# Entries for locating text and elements
************

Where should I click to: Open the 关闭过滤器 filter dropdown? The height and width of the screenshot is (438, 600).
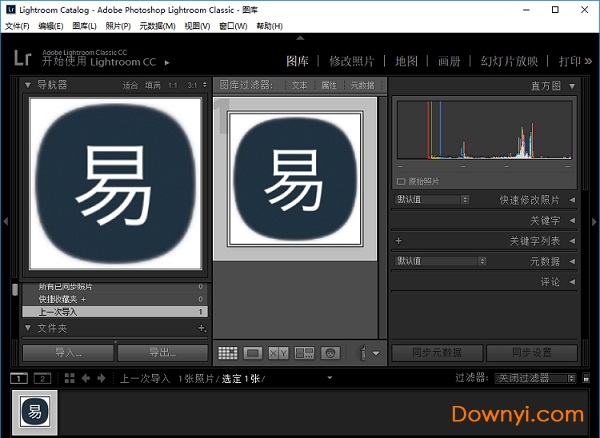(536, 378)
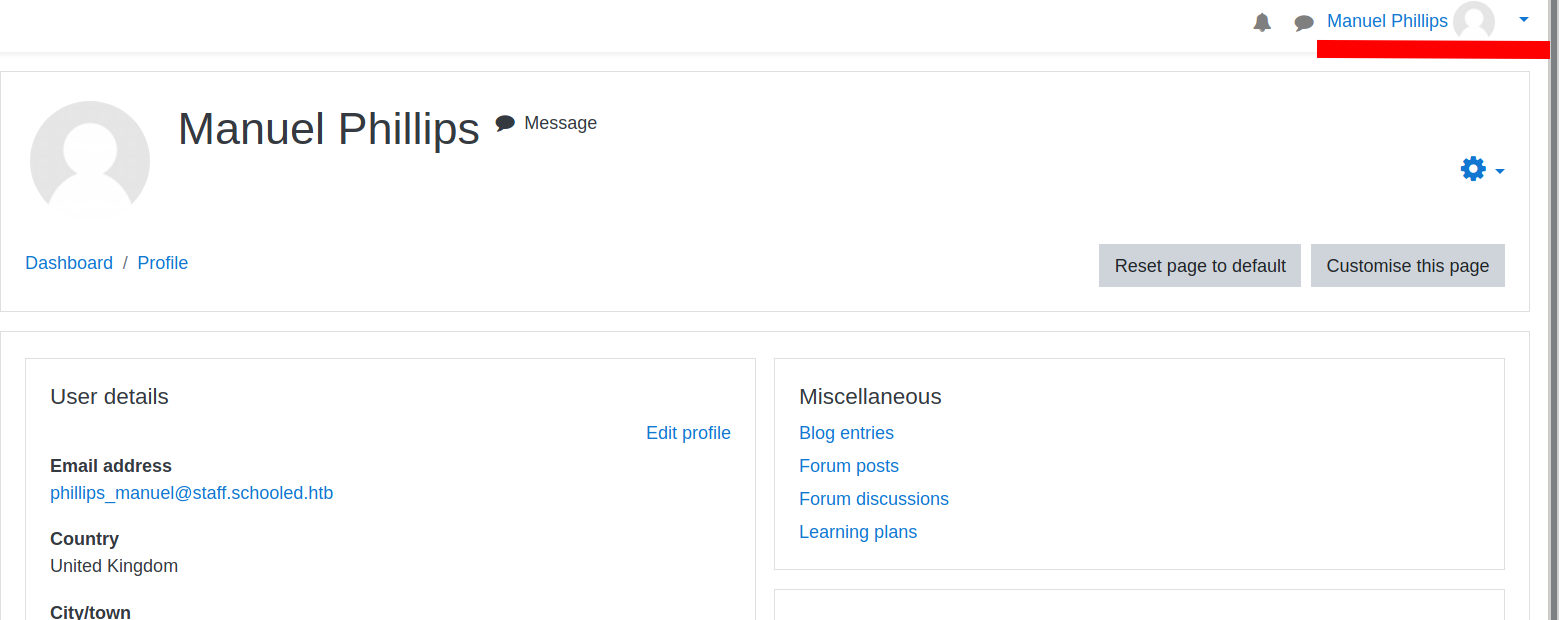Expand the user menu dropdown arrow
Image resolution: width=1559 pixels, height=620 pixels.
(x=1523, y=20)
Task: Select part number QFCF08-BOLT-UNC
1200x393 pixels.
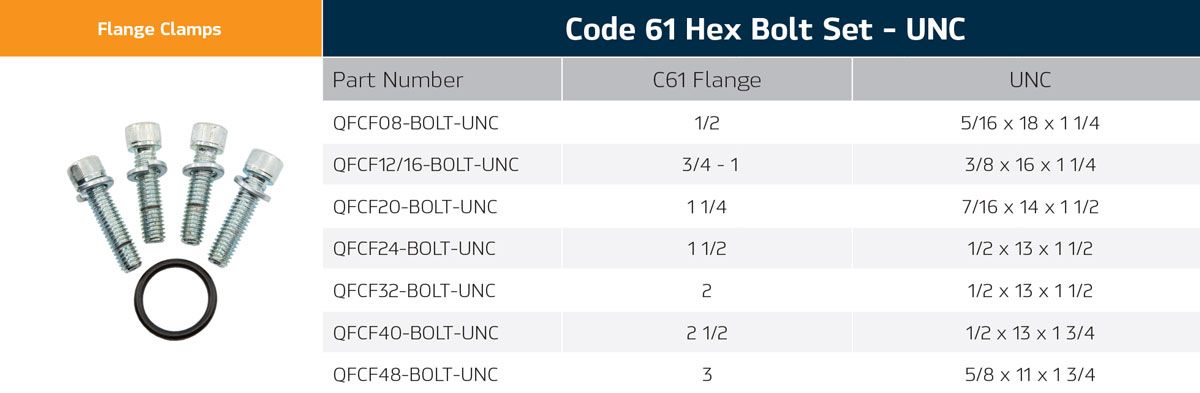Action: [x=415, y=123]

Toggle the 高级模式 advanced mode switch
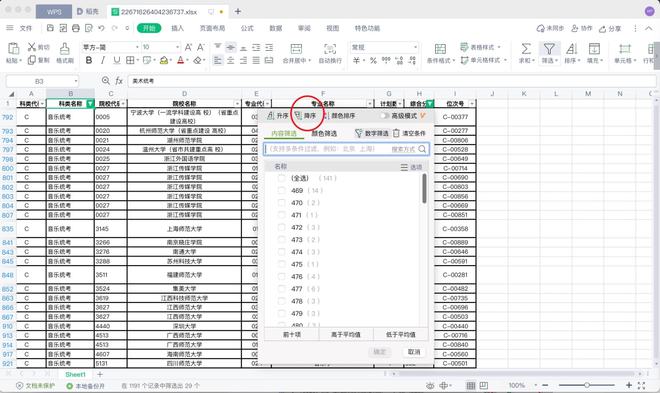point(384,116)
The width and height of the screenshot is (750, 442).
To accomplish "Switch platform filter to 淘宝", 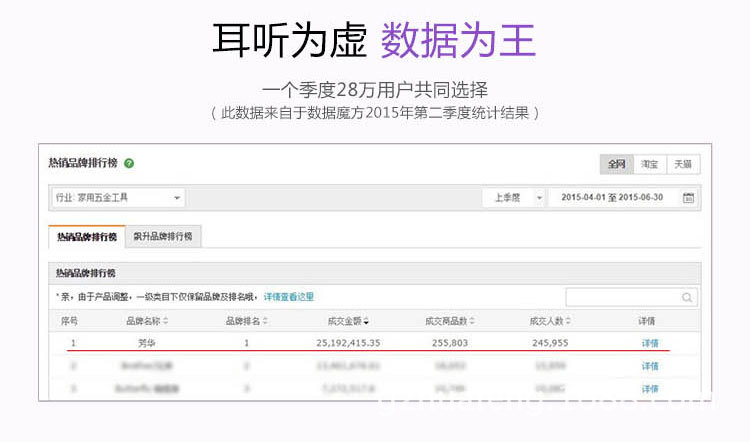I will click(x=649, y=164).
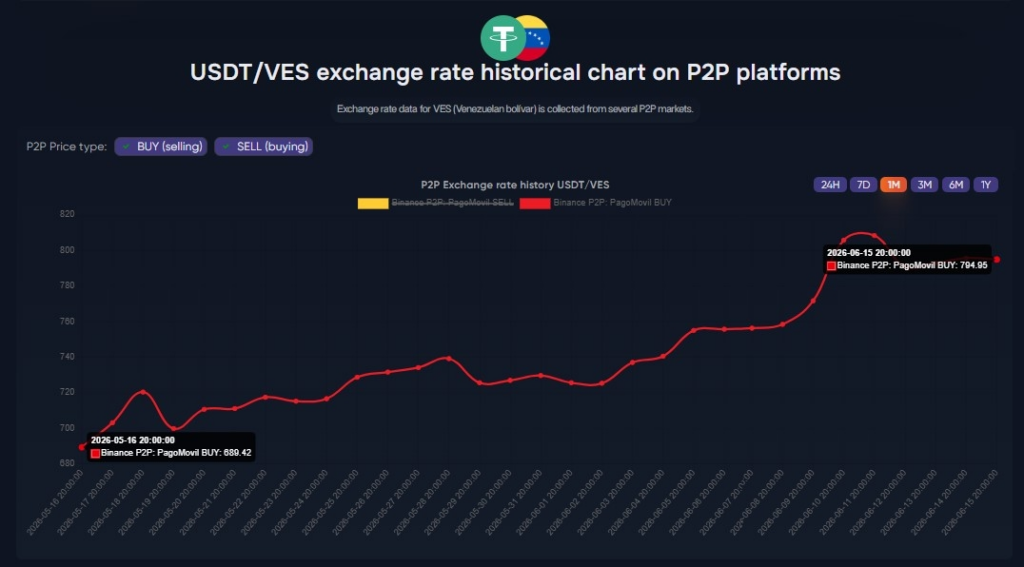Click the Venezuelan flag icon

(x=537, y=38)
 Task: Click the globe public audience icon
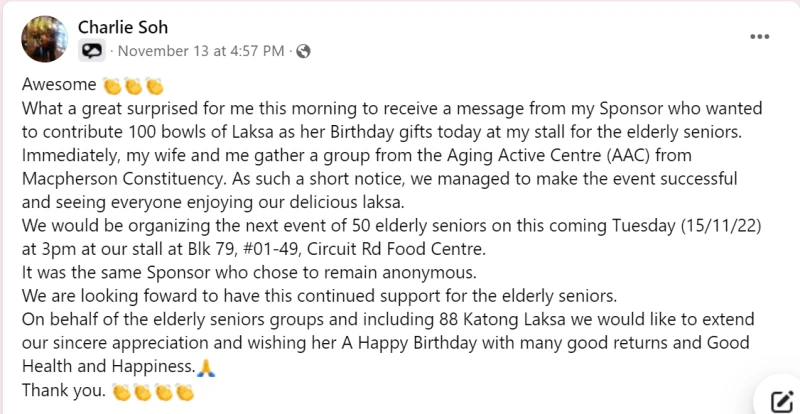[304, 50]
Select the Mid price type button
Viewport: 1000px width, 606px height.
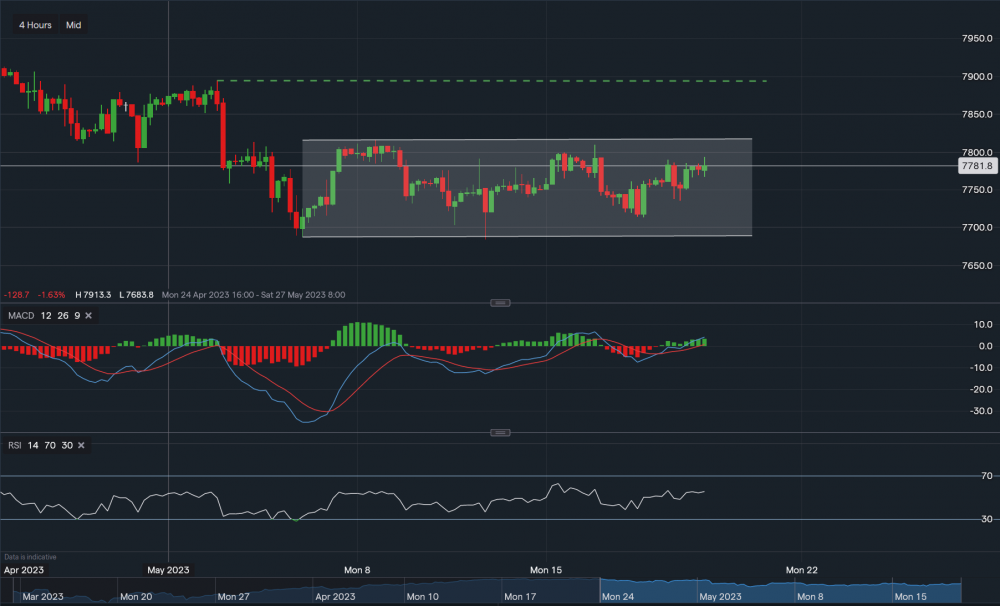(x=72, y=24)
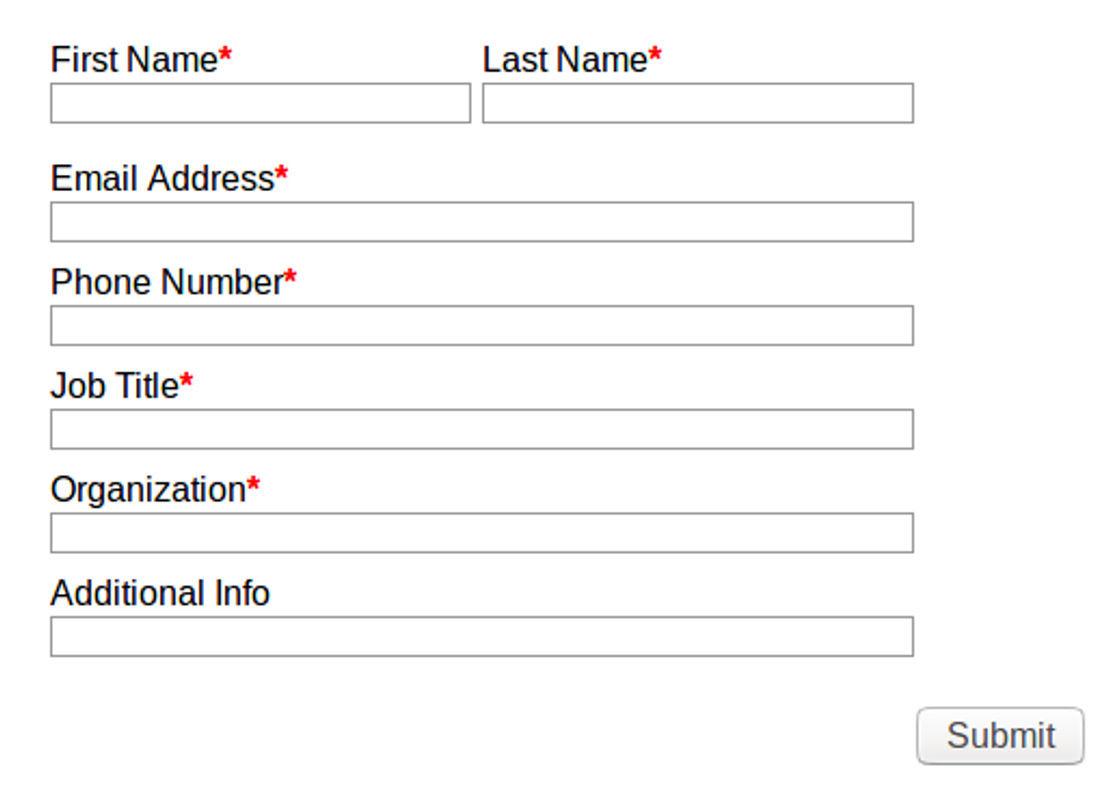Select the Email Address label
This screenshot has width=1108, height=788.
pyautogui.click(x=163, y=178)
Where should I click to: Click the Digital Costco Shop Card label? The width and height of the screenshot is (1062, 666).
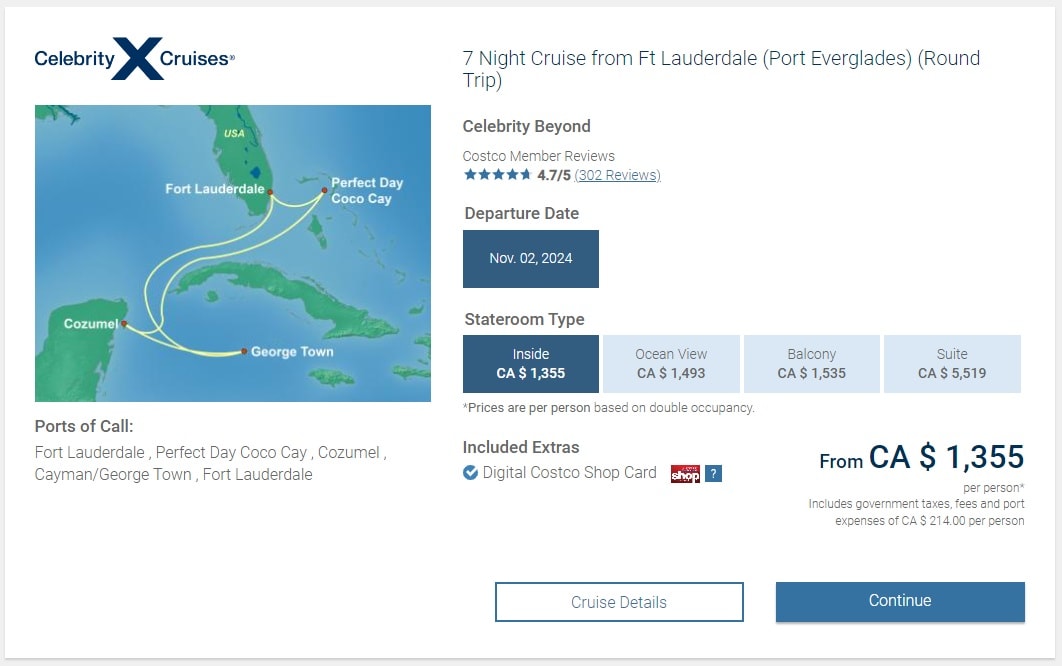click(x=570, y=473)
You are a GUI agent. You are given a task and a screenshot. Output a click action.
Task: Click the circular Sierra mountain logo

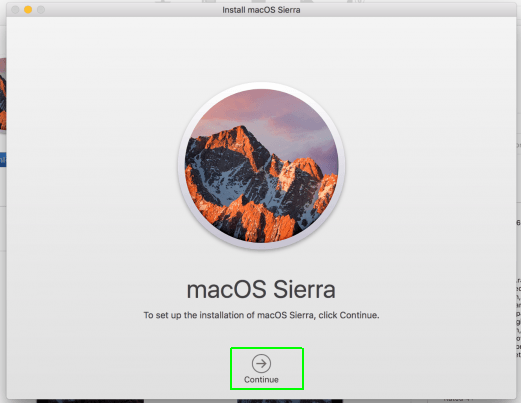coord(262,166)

************

Copy the entries verbatim from the line containing "Task: Select part number QFCF08-BOLT-UNC" through the line containing "point(384,116)", including both of those lines. Omit the pictures from your copy.

Task: Select part number QFCF08-BOLT-UNC
1200x393 pixels.
Action: [x=415, y=123]

Toggle the 高级模式 advanced mode switch
point(384,116)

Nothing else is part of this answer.